Compito breve a: Nell'articolo sulla Chicago Symphony Orchestra, modifica il tratto che va da "Li spiamo in" fino a "di un secondo." e riportalo sostituendo "tournée" con "tour".

====== Brano fornito ======

Muti a bordo di un’astronave
Scala. La Chicago Symphony Orchestra è una compagine impeccabile dal primo violino, Chen, alle percussioni. Il maestro, acclamato in sala, l’ha diretta con tocco moderno
Sentita alla Scala, dove da sempre sfilano ospiti tutte o quasi le orchestre blasonate del mondo, non lascia dubbi: la CSO, Chicago Symphony Orchestra, è oggi quella col motore più imponente e fastoso. Ma anche il più moderno. Grandiosità, perfezione e disciplina appaiono conseguiti in autonomia: basta vederli, i musicisti, schierati in palcoscenico e già intenti a scaldare con passione i rispettivi strumenti, mentre ancora il pubblico sta entrando in sala. E non c’è silenzio (anzi) tuttavia loro, dal primo all’ultimo leggio, sono concentrati, totalmente dentro la musica. Questo ancor prima dell’ingresso del primo violino, che è sempre lui, Robert Chen, solidità e classe in perfetto connubio. Impeccabile. Anche il momento dell’intonazione è funzionale al risultato. Essenziale, spiccio. Niente chiassosa esuberanza.
Li spiamo in ogni dettaglio, questi meravigliosi cento e passa. Sono in tournée in Europa da due settimane, al nono concerto di fila, eppure suonano freschi, traboccanti energia. Colpisce che non siamo mai dimostrativi. Mai ammiccanti, come si fa per ottenere consenso. Tra loro molti capelli bianchi, molte donne orientali. Molte anche nei comparti dove di solito non figurano, ad esempio alle percussioni, e Cynthia Yeh e Patricia Dash brillano fantastiche, sempre, dai clangori al dettaglio di un secondo.

======

Compito breve b: Trascrivi senza cambiamenti le righe dell'elenco, dalla riga che contiene "Given: Open the TODAY tab" fino a quella che contiene "The height and width of the screenshot is (1360, 950).", entrambe incluse.

====== Elenco da elaborare ======

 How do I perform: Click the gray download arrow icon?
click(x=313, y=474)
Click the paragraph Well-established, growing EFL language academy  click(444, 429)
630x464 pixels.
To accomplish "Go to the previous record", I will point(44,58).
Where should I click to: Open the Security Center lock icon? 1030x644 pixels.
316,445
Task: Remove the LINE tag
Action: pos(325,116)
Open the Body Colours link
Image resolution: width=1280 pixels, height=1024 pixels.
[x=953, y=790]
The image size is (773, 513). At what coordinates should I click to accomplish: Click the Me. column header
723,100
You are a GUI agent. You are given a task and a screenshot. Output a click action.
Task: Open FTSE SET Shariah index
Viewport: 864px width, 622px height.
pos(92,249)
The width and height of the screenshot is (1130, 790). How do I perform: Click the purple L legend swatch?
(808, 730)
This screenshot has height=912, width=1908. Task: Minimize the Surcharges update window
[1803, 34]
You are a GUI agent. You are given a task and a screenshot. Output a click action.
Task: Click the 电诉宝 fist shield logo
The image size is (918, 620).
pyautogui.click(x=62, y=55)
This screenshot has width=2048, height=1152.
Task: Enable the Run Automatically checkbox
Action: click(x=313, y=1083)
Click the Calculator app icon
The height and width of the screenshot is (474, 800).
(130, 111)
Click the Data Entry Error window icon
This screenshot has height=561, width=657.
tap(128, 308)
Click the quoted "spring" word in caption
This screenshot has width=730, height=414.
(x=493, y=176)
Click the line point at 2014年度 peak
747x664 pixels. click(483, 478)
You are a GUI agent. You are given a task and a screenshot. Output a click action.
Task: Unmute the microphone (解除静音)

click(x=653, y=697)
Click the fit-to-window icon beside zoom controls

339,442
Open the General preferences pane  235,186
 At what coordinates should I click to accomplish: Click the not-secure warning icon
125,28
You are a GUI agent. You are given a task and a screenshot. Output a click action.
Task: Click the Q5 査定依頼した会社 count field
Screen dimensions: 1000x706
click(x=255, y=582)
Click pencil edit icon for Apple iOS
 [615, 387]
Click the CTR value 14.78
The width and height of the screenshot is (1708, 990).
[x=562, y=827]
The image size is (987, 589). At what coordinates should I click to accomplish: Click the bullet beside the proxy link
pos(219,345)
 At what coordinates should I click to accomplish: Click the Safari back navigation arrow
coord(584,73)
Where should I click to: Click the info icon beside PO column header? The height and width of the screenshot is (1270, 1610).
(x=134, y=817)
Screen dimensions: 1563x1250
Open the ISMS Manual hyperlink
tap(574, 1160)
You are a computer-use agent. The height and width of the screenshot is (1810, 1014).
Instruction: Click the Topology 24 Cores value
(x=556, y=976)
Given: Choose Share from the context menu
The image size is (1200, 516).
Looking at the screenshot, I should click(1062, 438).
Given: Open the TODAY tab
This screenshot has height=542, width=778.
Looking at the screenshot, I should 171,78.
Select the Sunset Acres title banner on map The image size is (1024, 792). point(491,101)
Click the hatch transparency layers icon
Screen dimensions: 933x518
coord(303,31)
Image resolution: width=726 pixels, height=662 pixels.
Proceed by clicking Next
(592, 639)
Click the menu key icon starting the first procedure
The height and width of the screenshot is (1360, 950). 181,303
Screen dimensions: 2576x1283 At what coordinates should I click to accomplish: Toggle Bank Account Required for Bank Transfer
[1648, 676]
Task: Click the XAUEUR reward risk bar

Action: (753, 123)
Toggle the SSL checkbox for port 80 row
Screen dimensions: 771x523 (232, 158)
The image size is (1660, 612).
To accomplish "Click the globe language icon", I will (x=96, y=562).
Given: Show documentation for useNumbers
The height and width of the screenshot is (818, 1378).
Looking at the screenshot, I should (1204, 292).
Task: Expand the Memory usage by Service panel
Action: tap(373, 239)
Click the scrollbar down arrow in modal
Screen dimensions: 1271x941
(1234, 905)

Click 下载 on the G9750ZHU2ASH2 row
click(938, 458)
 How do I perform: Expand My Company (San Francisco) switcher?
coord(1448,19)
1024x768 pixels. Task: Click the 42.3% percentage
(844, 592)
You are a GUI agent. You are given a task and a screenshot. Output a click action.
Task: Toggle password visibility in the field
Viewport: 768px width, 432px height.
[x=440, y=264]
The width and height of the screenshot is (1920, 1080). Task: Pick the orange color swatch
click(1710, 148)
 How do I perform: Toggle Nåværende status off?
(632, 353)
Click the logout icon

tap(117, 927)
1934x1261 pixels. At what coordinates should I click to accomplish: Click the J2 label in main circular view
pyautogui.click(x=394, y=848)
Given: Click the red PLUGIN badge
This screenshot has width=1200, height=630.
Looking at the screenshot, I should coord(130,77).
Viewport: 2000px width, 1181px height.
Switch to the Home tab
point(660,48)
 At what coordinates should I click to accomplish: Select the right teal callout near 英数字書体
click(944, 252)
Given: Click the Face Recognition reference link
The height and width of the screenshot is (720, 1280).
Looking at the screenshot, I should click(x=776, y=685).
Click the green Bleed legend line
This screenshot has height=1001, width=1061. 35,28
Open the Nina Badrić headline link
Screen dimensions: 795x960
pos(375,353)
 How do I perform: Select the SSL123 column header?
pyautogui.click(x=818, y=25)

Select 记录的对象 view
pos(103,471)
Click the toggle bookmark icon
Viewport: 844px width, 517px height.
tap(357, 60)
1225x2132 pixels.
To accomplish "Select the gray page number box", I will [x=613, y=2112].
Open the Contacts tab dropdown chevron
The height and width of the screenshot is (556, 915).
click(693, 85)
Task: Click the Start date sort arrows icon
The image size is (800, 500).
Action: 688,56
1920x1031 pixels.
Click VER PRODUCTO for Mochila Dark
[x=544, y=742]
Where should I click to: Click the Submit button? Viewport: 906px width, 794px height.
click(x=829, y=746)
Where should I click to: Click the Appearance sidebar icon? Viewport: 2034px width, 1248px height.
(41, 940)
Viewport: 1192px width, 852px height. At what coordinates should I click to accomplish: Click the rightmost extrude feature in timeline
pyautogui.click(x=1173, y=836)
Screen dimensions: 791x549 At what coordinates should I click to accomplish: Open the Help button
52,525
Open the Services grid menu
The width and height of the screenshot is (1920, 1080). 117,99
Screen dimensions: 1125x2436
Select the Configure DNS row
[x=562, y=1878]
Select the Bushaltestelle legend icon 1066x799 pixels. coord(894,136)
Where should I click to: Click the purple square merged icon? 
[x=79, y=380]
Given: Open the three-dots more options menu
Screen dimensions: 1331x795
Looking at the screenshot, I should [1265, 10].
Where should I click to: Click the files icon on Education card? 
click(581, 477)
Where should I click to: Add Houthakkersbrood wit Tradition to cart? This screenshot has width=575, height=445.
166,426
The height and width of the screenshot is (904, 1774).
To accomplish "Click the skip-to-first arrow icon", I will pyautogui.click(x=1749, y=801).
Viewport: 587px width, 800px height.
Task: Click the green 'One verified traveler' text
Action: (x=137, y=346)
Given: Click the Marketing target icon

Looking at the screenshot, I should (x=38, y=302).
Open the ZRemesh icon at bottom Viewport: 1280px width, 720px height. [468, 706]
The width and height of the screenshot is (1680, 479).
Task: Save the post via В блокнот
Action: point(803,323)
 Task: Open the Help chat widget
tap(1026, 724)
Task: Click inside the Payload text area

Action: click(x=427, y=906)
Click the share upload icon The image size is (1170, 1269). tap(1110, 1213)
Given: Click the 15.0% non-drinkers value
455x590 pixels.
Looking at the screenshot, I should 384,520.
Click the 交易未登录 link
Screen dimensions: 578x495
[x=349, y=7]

======

Risposta completa a:
Li spiamo in ogni dettaglio, questi meravigliosi cento e passa. Sono in tour in Europa da due settimane, al nono concerto di fila, eppure suonano freschi, traboccanti energia. Colpisce che non siamo mai dimostrativi. Mai ammiccanti, come si fa per ottenere consenso. Tra loro molti capelli bianchi, molte donne orientali. Molte anche nei comparti dove di solito non figurano, ad esempio alle percussioni, e Cynthia Yeh e Patricia Dash brillano fantastiche, sempre, dai clangori al dettaglio di un secondo.

Risposta completa b:
Given: Open the TODAY tab
This screenshot has height=542, width=778.
Looking at the screenshot, I should 171,78.
Select the Sunset Acres title banner on map The image size is (1024, 792). point(491,101)
Click the hatch transparency layers icon
Screen dimensions: 933x518
coord(303,31)
Image resolution: width=726 pixels, height=662 pixels.
Proceed by clicking Next
(592, 639)
Click the menu key icon starting the first procedure
The height and width of the screenshot is (1360, 950). 181,303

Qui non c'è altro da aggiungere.